Publication of adjudications
- If a complaint is upheld the publication, print or online, must publish the adjudication giving fair prominence. Where an offending print article has been published on pages 1-3, the Council may direct the adjudication to run on page 3, to a maximum of 400 words. If the decision is lengthy the Press Council will provide a shortened version.
- A short pointer is to run on page 3, with the full adjudication further back if it relates to an article published on a later page.
- A website or blog should publish the adjudication in the section in which the original story ran.
- Magazines should publish a pointer on the first available editorial page with the full adjudication appearing on a later page.
- The decision must be published unedited and unaccompanied by editorial comment, though publications are not proscribed from commenting on the decision elsewhere. If a complaint is not upheld the publication may determine whether to publish the decision and where it should be published.
- All ruled-against electronic copy that is enduring and deemed to be conveying inaccuracy must be noted as having been found incorrect and why. In cases where a potential harm outweighs the need to keep public record intact, the Council may require the removal of story elements or the taking down of a story in its entirety.
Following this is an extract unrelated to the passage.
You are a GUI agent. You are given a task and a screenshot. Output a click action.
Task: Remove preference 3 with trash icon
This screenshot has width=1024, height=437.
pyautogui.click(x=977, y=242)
- If a ruled-against article has been further published on a publication’s website, or distributed to other media, the Council
- In the instance of a website, the article is to be flagged as having been found to have breached Press Council Principles, and a link provided to the decision on this website.
- Where there has been further distribution to other news media, the Press Council will provide a short statement to be published in each publication known to have published the original item.
- The Council reserves the right to direct a right of reply, correction, or retraction. In egregious circumstances, with a unanimous decision, the Council may censure a publication. Such a censure must be published in the publication or website giving due prominence.
- All decisions will be available on the Council’s website and published in its relevant annual report, unless the Council, on its own volition or at the request of a party, agrees to non-publication. Non-publication will be agreed to only in exceptional circumstances.
- Where the circumstances suggest that the complainant may have a legally actionable issue, the complainant will be required to provide a written undertaking not to take or continue proceedings against the publication or journalist concerned.
- The Council may consider a third party complaint (i.e. from a person who is not personally aggrieved) However, it reserves the right to require the complainant to first seek written consent from the individual who is the subject of the article complained of.
- Publications, websites and blogs must not give undue publicity to a complaint until it has been resolved or adjudicated. However, the fact a complaint has been made can be reported.
- Editors are to publish, in each issue of the publication, the Council’s complaints process. This should be by way of a brief at either the foot of a news briefs column, or on the editorial or letters page; on the contacts page for websites and blogs and on the imprint page for magazines.